What would be a decisive experiment or observation? Torsion balance tests of the equivalence principle (the basis of general relativity, GR) are not decisive, because a theory now exists that explains galaxy rotation and violates equivalence, but would not show up in such experiments (MiHsC). One decisive way to attack GR would be to look at a very low acceleration system that cannot be explained by dark matter.

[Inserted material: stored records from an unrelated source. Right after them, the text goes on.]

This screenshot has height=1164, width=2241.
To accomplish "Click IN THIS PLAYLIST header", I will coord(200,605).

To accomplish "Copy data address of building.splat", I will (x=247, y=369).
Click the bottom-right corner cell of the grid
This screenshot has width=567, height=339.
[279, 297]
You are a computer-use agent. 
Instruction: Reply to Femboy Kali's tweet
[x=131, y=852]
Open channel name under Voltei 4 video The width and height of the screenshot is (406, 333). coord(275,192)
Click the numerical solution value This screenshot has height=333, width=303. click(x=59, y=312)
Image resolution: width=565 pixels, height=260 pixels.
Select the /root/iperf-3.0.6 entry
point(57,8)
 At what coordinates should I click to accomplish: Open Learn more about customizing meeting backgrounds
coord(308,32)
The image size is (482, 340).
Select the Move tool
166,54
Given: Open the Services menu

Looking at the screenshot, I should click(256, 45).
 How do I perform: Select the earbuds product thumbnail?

For example, I have discussed globular clusters, wide binary stars and the Alpha Centauri system before and I have now completed a nice paper on the latter (to be submitted). Alpha Centauri is the closest star system to us. It is a triple star system with two stars very close together and one extremely far away and in the 'low acceleration' regime. Sure enough, the far star (Proxima Centauri) is orbiting far too fast to be bound by the visible matter of the other two, and yet it is definitely bound because it has the same motion through the sky and the same chemistry as the others. This may sound oddly familiar! It is a decisive anomaly because it sounds just like the galaxy rotation problem, but dark matter cannot be applied on these small scales. One 'fix' that has been inevitably suggested is to increase the mass of the two central stars, by 3-sigma, a large increase over their mass uncertainty, so not ideal.

I've now shown that MiHsC predicts a loss of inertia for Proxima, so that it can be bent into a bound orbit with the observed fast speed. This means that MiHsC reconciles the chemical, co-moving and orbital data without the need for any 'fiddling', and dark matter and additions of normal matter can't work in this case.

References

McCulloch, M.E., 2015. Testing quantised inertia on the Alpha Centauri system (to be submitted).

Wertheimer, J.G., G. Laughlin, 2006. Are Proxima and Alpha Centauri gravitationally bound? Astronomical Journal, 132, 1995-1997.